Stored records
☆ ☆ ☆ ☆ ☆ ☆ ☆
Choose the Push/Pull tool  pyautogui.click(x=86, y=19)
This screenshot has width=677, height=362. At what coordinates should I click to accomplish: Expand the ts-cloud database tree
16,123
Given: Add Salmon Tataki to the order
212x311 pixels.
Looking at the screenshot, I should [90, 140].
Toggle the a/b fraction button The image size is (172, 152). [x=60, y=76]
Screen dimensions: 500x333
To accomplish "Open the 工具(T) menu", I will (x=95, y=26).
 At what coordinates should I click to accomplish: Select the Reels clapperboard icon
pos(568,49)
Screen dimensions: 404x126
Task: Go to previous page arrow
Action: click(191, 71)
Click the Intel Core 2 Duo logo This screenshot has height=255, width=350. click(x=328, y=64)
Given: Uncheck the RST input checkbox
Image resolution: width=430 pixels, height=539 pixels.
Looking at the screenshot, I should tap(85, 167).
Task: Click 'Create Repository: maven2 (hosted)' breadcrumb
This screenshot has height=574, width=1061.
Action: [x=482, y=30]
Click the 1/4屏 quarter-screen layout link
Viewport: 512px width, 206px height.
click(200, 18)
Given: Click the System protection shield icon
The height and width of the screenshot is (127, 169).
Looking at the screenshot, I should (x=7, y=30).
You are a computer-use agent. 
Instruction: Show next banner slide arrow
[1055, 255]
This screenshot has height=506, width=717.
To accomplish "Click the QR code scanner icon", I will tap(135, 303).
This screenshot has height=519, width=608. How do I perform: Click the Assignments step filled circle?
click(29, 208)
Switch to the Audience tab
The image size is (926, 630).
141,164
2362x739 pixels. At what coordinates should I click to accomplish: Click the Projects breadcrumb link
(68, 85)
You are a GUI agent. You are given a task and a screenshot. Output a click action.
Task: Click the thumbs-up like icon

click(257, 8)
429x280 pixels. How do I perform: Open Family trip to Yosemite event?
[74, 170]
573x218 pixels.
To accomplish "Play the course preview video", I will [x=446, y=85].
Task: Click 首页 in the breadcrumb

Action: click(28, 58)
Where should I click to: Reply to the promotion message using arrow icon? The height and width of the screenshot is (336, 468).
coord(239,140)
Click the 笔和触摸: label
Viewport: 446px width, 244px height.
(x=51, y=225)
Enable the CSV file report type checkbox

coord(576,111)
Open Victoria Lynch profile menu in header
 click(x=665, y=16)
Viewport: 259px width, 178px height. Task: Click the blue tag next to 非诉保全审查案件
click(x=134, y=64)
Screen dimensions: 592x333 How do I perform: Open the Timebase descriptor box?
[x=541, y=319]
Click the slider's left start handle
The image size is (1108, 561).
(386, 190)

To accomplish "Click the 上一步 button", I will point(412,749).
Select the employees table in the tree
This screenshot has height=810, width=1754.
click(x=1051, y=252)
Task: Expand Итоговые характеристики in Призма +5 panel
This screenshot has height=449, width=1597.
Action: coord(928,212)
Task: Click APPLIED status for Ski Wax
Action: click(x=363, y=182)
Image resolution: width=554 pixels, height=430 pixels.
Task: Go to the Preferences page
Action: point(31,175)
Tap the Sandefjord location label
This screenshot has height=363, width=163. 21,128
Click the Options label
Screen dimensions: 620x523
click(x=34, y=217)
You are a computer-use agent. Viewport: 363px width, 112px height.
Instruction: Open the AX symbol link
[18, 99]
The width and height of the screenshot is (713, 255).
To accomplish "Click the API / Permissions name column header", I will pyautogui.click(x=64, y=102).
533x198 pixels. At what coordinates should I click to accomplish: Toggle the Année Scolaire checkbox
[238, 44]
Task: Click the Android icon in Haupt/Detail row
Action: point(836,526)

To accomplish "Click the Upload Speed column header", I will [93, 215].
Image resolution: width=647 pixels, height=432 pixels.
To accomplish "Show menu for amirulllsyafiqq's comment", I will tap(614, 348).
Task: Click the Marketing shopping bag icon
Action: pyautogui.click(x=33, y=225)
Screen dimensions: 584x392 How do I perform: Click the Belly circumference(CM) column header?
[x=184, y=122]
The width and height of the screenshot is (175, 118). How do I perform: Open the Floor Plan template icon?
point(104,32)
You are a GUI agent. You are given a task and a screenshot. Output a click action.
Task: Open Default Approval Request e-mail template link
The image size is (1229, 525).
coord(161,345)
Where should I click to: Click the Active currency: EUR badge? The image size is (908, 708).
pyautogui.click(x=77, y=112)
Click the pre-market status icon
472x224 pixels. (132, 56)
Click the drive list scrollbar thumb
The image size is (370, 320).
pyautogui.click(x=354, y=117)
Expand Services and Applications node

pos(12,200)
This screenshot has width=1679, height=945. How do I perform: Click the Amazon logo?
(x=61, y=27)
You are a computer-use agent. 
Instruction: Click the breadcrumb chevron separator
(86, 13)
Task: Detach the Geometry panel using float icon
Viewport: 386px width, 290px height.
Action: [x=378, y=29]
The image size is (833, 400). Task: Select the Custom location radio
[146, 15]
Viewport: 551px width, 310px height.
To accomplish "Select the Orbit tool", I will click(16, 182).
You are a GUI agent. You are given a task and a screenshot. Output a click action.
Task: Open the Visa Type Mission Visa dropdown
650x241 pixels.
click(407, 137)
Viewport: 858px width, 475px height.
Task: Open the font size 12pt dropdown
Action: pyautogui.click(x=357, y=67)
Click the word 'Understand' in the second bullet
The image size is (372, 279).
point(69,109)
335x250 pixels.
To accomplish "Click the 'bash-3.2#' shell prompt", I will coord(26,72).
☆ ☆ ☆ ☆ ☆ ☆ ☆
* What you need to do
Filter the entries above and copy only the lines that hold "tool".

* Task output
Choose the Push/Pull tool  pyautogui.click(x=86, y=19)
To accomplish "Select the Orbit tool", I will click(16, 182).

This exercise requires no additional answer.